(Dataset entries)

:::::

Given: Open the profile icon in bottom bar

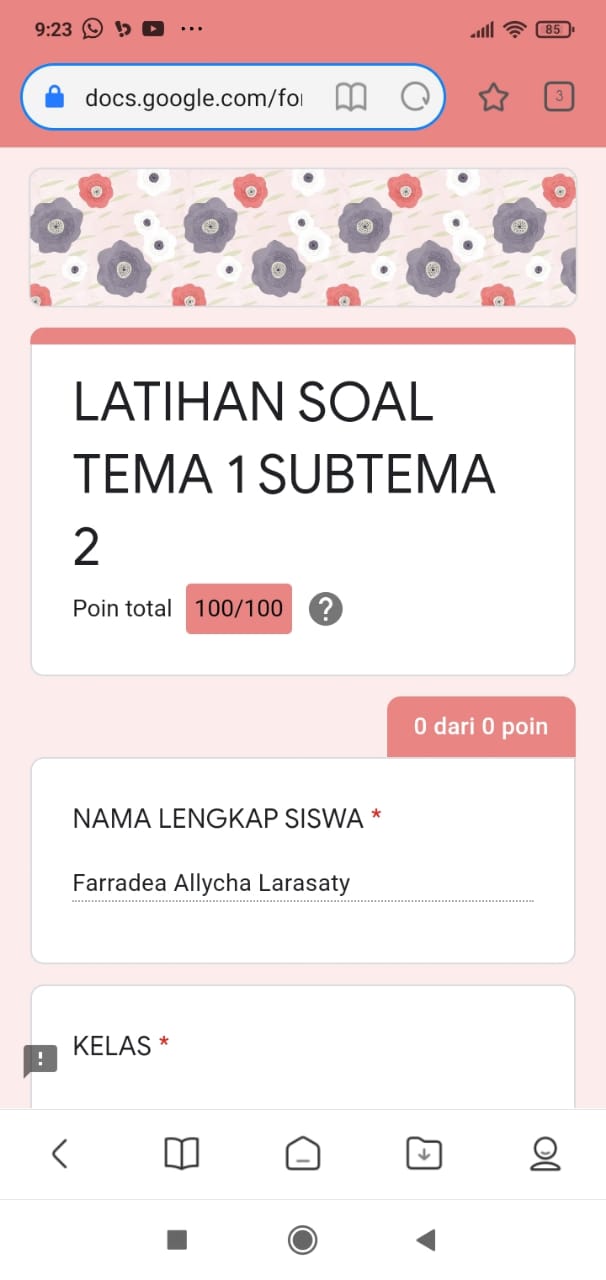Looking at the screenshot, I should (x=545, y=1154).
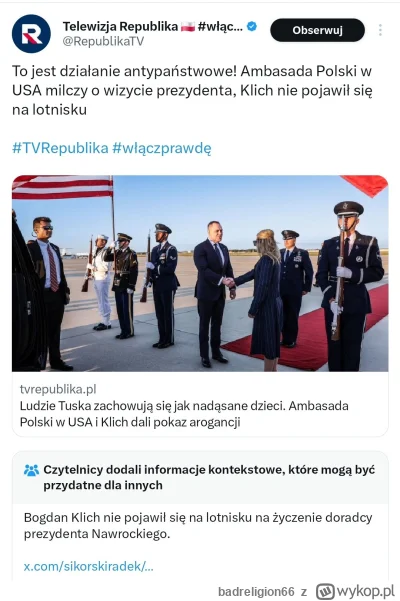The height and width of the screenshot is (601, 400).
Task: Click the Polish flag emoji in the name
Action: click(x=188, y=26)
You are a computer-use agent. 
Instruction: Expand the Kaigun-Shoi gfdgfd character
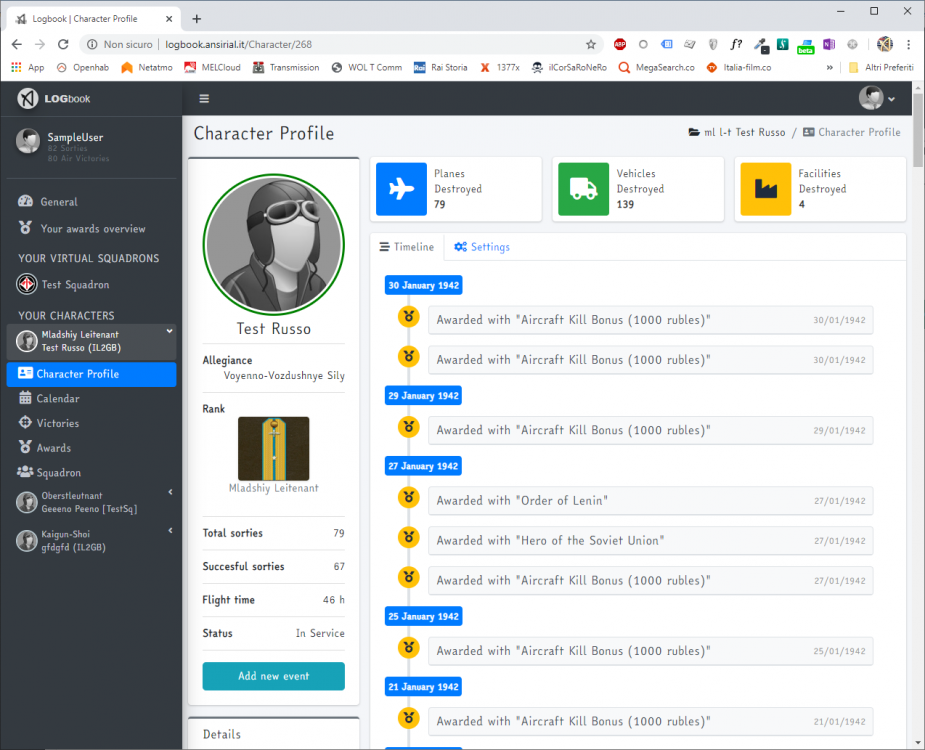170,531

:::::

**WORK ORDER**.
Could you write out every record exactly, leaving the pictures out?

**REPLY TO THE TASK**.
Given: Open the profile icon in bottom bar

Looking at the screenshot, I should (x=545, y=1154).
The height and width of the screenshot is (601, 400).
Task: Click the Polish flag emoji in the name
Action: click(x=188, y=26)
You are a computer-use agent. 
Instruction: Expand the Kaigun-Shoi gfdgfd character
170,531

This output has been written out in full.